Significant Form, Style, or Artistic Conventions
This piece needs to be placed in the broader context of circuit-speaking
and in the specific context of abolitionist public speaking. It should
also be located in the debate over slavery.
Original Audience
Phillips's assumptions about his audience are very clear: There is little
doubt that he addresses an audience of white folks with the plain intent
of persuading them to adopt his position, or at least to give it a fair
hearing. Students may very well say that Phillips has no contemporary audience,
and that is probably true. It's useful, however, to point out that long
after Phillips's death black students memorized this piece and recited
it on occasions such as school graduations. Thus, while the people who
first heard this piece were certainly very much like Phillips, his second
(and more enduring) audience was an audience of black people-- largely
students--who probably knew and cared nothing about Phillips, but embraced
Toussaint L'Ouverture as their hero. That phenomenon-- the half-life of
polemic--is very interesting.
Comparisons, Contrasts, Connections
It is useful (and easy) to present Phillips with other white abolitionists
(such as
Garrison
and
Thoreau) or to
read Phillips against black orators (
Douglass,
H. H. Garnet,
David
Walker). Another tack is to put him in a wider spectrum of white anti-slavery
writing: Read him with
John
Greenleaf Whittier or even
Harriet
Beecher Stowe. One approach to take is to compare his oratorical style
with that of Garnet or Douglass. Another is to show the breadth of anti-slavery
writing, particularly with reference to the particular genres involved.

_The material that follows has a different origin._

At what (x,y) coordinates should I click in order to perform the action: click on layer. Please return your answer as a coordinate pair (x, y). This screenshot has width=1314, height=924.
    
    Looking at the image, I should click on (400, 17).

If the students don't notice this, it's important to point out that this
is an anti-slavery piece by implication: Phillips does not address the
subject directly.
Questions for Reading and Discussion/Approaches to Writing
1. I like to have students identify the intended audience for me: How
do they know to whom Phillips is speaking?
2. From Phillips's vantage, what are the traits of this ideal black
hero? (Part of the point here is to get them to understand Phillips's emphasis
on Toussaint's appreciation for white people and to see what kinds of fears
he implicitly addresses.)
3. In what ways is this effective (or ineffective) as a piece of argumentation?
4. Is this piece propaganda? And, if so, what is propaganda? What are
the differences (in terms of content and specifics) between Phillips's
argument and one that might be made in a contemporary civil rights speech?
5. A good topic for getting at the heart of the matter (a very good
paper topic) is a comparison of Toussaint L'Ouverture and Uncle Tom.
Bibliography
Bartlett, Irving.
Wendell Phillips, Brahmin Radical. Boston:
Greenwood, 1973.
Bode, Carl.
The American Lyceum: Town Meetings of the Mind. New
York: S. Illinois University Press, 1968.
Korngold, Ralph.
Two Friends of Man: The Story of William Lloyd Garrison
and Wendell Phillips and Their Relationship with Abraham Lincoln. Boston,
1950.
Stewart, James Brewer.
Wendell Phillips, Liberty's Hero. Baton
Rouge and London: Louisiana State University Press, 1986.